YOUR TASK → All records that follow are to be restated exactly.

_ _ _ _ _ _ _

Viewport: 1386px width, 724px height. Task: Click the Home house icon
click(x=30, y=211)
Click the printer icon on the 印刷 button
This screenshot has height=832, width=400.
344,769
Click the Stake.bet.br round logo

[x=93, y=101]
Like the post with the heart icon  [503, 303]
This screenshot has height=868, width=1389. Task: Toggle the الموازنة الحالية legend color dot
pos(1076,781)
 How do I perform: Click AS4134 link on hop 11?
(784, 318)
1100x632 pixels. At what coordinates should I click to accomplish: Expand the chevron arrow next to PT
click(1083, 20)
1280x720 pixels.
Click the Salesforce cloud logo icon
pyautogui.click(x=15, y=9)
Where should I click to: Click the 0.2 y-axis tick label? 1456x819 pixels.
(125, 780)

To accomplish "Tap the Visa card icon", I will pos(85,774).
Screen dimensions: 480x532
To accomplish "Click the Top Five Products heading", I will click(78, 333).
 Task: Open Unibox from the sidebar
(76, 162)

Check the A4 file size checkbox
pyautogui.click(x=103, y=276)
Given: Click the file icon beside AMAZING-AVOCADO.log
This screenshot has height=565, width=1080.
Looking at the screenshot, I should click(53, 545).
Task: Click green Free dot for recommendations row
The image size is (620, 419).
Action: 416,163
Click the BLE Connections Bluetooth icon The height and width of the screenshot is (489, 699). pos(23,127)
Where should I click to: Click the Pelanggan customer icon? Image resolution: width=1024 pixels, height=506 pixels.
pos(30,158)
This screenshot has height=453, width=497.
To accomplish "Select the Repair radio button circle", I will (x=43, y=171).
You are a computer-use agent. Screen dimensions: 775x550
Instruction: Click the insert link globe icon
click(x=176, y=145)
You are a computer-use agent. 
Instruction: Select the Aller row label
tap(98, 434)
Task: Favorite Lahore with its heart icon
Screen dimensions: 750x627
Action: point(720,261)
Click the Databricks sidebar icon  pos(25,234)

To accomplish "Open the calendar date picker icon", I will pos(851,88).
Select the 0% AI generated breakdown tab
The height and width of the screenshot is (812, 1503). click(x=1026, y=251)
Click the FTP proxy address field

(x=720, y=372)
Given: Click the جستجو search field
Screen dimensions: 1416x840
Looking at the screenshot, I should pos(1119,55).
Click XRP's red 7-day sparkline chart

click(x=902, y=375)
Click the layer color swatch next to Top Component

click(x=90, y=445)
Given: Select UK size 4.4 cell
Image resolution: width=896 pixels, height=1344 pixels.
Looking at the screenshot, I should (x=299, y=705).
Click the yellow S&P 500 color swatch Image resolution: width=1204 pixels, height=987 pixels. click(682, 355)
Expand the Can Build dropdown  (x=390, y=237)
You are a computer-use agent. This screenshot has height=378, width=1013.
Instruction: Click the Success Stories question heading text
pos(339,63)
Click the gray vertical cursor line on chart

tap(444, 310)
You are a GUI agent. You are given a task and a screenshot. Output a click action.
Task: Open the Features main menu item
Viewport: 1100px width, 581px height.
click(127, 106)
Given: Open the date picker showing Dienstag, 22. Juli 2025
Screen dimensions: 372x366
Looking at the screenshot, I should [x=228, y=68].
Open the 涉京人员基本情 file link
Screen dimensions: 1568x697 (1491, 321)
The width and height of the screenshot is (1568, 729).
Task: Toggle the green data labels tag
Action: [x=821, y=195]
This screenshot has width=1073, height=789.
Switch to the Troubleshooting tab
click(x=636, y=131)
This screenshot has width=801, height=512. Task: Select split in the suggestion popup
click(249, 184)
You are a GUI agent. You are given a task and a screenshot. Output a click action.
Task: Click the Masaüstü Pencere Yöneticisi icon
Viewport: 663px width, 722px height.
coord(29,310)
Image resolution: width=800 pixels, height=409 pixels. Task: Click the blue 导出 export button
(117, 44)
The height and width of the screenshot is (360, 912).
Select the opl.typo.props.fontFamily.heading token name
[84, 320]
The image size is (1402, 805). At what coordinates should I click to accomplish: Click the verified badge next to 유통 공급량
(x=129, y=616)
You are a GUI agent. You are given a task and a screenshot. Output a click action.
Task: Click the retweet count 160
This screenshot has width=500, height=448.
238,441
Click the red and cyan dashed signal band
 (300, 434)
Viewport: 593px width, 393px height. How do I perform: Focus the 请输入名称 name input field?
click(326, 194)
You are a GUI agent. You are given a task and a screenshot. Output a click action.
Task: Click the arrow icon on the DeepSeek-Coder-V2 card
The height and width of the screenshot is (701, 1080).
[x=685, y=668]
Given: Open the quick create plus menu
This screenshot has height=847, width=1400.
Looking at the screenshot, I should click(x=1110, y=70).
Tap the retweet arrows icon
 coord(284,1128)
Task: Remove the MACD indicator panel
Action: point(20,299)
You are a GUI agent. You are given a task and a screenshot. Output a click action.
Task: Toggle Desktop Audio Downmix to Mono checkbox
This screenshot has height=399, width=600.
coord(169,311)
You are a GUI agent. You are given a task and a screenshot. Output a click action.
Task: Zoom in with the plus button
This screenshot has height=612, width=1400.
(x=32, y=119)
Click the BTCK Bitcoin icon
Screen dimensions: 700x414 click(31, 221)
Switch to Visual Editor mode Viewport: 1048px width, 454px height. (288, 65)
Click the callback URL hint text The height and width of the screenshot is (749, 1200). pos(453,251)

_ _ _ _ _ _ _

WRITTEN SOLUTION →
Viewport: 1386px width, 724px height. Task: Click the Home house icon
click(x=30, y=211)
Click the printer icon on the 印刷 button
This screenshot has height=832, width=400.
344,769
Click the Stake.bet.br round logo

[x=93, y=101]
Like the post with the heart icon  [503, 303]
This screenshot has height=868, width=1389. Task: Toggle the الموازنة الحالية legend color dot
pos(1076,781)
 How do I perform: Click AS4134 link on hop 11?
(784, 318)
1100x632 pixels. At what coordinates should I click to accomplish: Expand the chevron arrow next to PT
click(1083, 20)
1280x720 pixels.
Click the Salesforce cloud logo icon
pyautogui.click(x=15, y=9)
Where should I click to: Click the 0.2 y-axis tick label? 1456x819 pixels.
(125, 780)

To accomplish "Tap the Visa card icon", I will pos(85,774).
Screen dimensions: 480x532
To accomplish "Click the Top Five Products heading", I will click(78, 333).
 Task: Open Unibox from the sidebar
(76, 162)

Check the A4 file size checkbox
pyautogui.click(x=103, y=276)
Given: Click the file icon beside AMAZING-AVOCADO.log
This screenshot has height=565, width=1080.
Looking at the screenshot, I should click(53, 545).
Task: Click green Free dot for recommendations row
The image size is (620, 419).
Action: 416,163
Click the BLE Connections Bluetooth icon The height and width of the screenshot is (489, 699). pos(23,127)
Where should I click to: Click the Pelanggan customer icon? Image resolution: width=1024 pixels, height=506 pixels.
pos(30,158)
This screenshot has height=453, width=497.
To accomplish "Select the Repair radio button circle", I will (x=43, y=171).
You are a computer-use agent. Screen dimensions: 775x550
Instruction: Click the insert link globe icon
click(x=176, y=145)
You are a computer-use agent. 
Instruction: Select the Aller row label
tap(98, 434)
Task: Favorite Lahore with its heart icon
Screen dimensions: 750x627
Action: point(720,261)
Click the Databricks sidebar icon  pos(25,234)

To accomplish "Open the calendar date picker icon", I will pos(851,88).
Select the 0% AI generated breakdown tab
The height and width of the screenshot is (812, 1503). click(x=1026, y=251)
Click the FTP proxy address field

(x=720, y=372)
Given: Click the جستجو search field
Screen dimensions: 1416x840
Looking at the screenshot, I should pos(1119,55).
Click XRP's red 7-day sparkline chart

click(x=902, y=375)
Click the layer color swatch next to Top Component

click(x=90, y=445)
Given: Select UK size 4.4 cell
Image resolution: width=896 pixels, height=1344 pixels.
Looking at the screenshot, I should (x=299, y=705).
Click the yellow S&P 500 color swatch Image resolution: width=1204 pixels, height=987 pixels. click(682, 355)
Expand the Can Build dropdown  (x=390, y=237)
You are a computer-use agent. This screenshot has height=378, width=1013.
Instruction: Click the Success Stories question heading text
pos(339,63)
Click the gray vertical cursor line on chart

tap(444, 310)
You are a GUI agent. You are given a task and a screenshot. Output a click action.
Task: Open the Features main menu item
Viewport: 1100px width, 581px height.
click(127, 106)
Given: Open the date picker showing Dienstag, 22. Juli 2025
Screen dimensions: 372x366
Looking at the screenshot, I should [x=228, y=68].
Open the 涉京人员基本情 file link
Screen dimensions: 1568x697 (1491, 321)
The width and height of the screenshot is (1568, 729).
Task: Toggle the green data labels tag
Action: [x=821, y=195]
This screenshot has width=1073, height=789.
Switch to the Troubleshooting tab
click(x=636, y=131)
This screenshot has width=801, height=512. Task: Select split in the suggestion popup
click(249, 184)
You are a GUI agent. You are given a task and a screenshot. Output a click action.
Task: Click the Masaüstü Pencere Yöneticisi icon
Viewport: 663px width, 722px height.
coord(29,310)
Image resolution: width=800 pixels, height=409 pixels. Task: Click the blue 导出 export button
(117, 44)
The height and width of the screenshot is (360, 912).
Select the opl.typo.props.fontFamily.heading token name
[84, 320]
The image size is (1402, 805). At what coordinates should I click to accomplish: Click the verified badge next to 유통 공급량
(x=129, y=616)
You are a GUI agent. You are given a task and a screenshot. Output a click action.
Task: Click the retweet count 160
This screenshot has width=500, height=448.
238,441
Click the red and cyan dashed signal band
 (300, 434)
Viewport: 593px width, 393px height. How do I perform: Focus the 请输入名称 name input field?
click(326, 194)
You are a GUI agent. You are given a task and a screenshot. Output a click action.
Task: Click the arrow icon on the DeepSeek-Coder-V2 card
The height and width of the screenshot is (701, 1080).
[x=685, y=668]
Given: Open the quick create plus menu
This screenshot has height=847, width=1400.
Looking at the screenshot, I should click(x=1110, y=70).
Tap the retweet arrows icon
 coord(284,1128)
Task: Remove the MACD indicator panel
Action: point(20,299)
You are a GUI agent. You are given a task and a screenshot. Output a click action.
Task: Toggle Desktop Audio Downmix to Mono checkbox
This screenshot has height=399, width=600.
coord(169,311)
You are a GUI agent. You are given a task and a screenshot. Output a click action.
Task: Zoom in with the plus button
This screenshot has height=612, width=1400.
(x=32, y=119)
Click the BTCK Bitcoin icon
Screen dimensions: 700x414 click(31, 221)
Switch to Visual Editor mode Viewport: 1048px width, 454px height. (288, 65)
Click the callback URL hint text The height and width of the screenshot is (749, 1200). pos(453,251)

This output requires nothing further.